There was the blown save in Game 7 of the 2001 World Series, the blown save in Game 4 of the 1997 ALDS, and the handful of rough regular-season patches that were sprinkled throughout his otherwise spotless career.

Otherwise, venturing nightly into the most dangerous neighborhood a major-league baseball player can inhabit – the ninth inning of a close game before the most unforgiving fan base in sports – Rivera bled all the drama out of a supercharged situation.

Unless you’re Chuck Yeager, you don’t want excitement in a routine plane ride and unless you’re a masochist, you don’t want your ninth innings to be a tightrope walk. Mo made the ninth inning boring, and what of it? Like a good pilot, you could count on him to get you home safe and sound.

For 16 of his 19 seasons – minus his first in which he failed as a starter, his second in which he served as John Wetteland’s set-up man, and his second-to-last, cut short after nine appearances by a knee injury – Rivera turned Yankee games into eight-inning affairs. He changed the way both managers – his and his opponent’s – ran their games. If you didn’t get the New York Yankees before Mo came in, odds are you weren’t getting them.

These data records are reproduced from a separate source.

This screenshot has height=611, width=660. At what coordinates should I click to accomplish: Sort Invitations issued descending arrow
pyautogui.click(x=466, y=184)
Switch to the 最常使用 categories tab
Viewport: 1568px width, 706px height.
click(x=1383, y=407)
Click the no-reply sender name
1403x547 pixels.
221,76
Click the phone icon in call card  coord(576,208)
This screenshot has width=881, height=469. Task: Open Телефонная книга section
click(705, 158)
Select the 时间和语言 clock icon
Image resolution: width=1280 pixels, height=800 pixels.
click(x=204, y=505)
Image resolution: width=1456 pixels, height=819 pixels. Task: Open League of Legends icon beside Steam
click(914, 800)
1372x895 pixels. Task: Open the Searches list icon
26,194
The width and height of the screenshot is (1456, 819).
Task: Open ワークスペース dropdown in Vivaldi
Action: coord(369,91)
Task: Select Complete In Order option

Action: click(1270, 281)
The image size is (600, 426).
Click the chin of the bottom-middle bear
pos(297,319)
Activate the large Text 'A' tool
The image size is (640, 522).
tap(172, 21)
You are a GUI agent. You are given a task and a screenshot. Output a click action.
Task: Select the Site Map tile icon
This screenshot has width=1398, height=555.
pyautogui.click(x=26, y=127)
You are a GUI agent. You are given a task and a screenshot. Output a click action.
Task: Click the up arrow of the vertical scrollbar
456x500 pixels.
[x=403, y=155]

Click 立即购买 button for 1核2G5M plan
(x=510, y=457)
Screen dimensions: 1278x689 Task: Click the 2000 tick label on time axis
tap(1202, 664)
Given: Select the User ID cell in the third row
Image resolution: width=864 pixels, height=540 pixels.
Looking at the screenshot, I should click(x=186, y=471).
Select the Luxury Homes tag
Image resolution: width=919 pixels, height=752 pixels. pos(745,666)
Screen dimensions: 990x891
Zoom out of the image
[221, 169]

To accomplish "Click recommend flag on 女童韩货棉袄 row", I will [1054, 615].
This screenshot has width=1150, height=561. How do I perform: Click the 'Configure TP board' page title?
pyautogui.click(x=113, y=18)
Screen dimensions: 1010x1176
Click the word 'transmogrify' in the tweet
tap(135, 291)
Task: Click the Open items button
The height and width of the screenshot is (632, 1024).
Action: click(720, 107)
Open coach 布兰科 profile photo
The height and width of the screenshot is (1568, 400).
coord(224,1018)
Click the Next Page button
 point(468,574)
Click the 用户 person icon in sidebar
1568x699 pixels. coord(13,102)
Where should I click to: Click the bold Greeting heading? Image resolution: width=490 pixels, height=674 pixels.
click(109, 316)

Out of 732 regular-season opportunities, Rivera blew 80 saves. That means roughly nine out of every 10 times he went to the mound, he got the job done.

And in the postseason, he was even better; in 96 appearances, he saved 42 games and blew just four. Can you imagine a hitter with that rate of success?

On the weekend that we commemorate the 50th anniversary of the Apollo 11 moon landing, it is worth repeating that more men have walked on the moon (12) than have scored off Mariano Rivera in the postseason (11). His ERA in the most important games of all is a ridiculous 0.70.

NEW YORK, NEW YORK - JUNE 23:   Former New York Yankee and 2019 Baseball Hall of Fame inductee Mariano Rivera participates during the teams Old Timers Day prior to a game between the Yankees and the Houston Astros  at Yankee Stadium on June 23, 2019 in New York City. (Photo by Jim McIsaac/Getty Images)
Baseball could not have chosen a better representative than Mariano Rivera to be the last player to wear No. 42. (Getty Images)

He did it all with one pitch, that cutter that dropped like a bowling ball and ate up bats like a chainsaw. There was no deception. Here it is. Try and hit it. Few could.

But numbers hardly do this man justice.

In my 19 years of covering him, the most memorable moment of all came at the lowest possible time for him.

That, of course, was when he blew the save, and the World Series, against the Arizona Diamondbacks in 2001.

It seemed as sure a bet as a Yankee fan could hope for, a one-run lead in the ninth inning with Rivera on the mound. But six batters, 14 pitches, a throwing error, a hit batter and two runs later, all bets were off.

Rivera had blown the save and because we were on West Coast time, I was about to blow deadline.

So I stayed in the press box and finished off my column before heading down to the losing clubhouse. By the time I got there, just about everyone was gone.

Everyone, that is, but Mariano Rivera. And even though he had already patiently answered every question posed by every writer who had gotten down there on time, he graciously remained and answered every one of those same questions from me.

I can’t remember a single answer but I’ll never forget the kindness and dignity he displayed on what had to be a devastating night for him. Baseball could not have been luckier than to have had him be the last player in its history to wear the No. 42.

Mo was a Hall of Fame person that night, 18 years before he officially became a Hall of Famer.

In the moment of his greatest failure, Mariano Rivera managed to pull off one more save.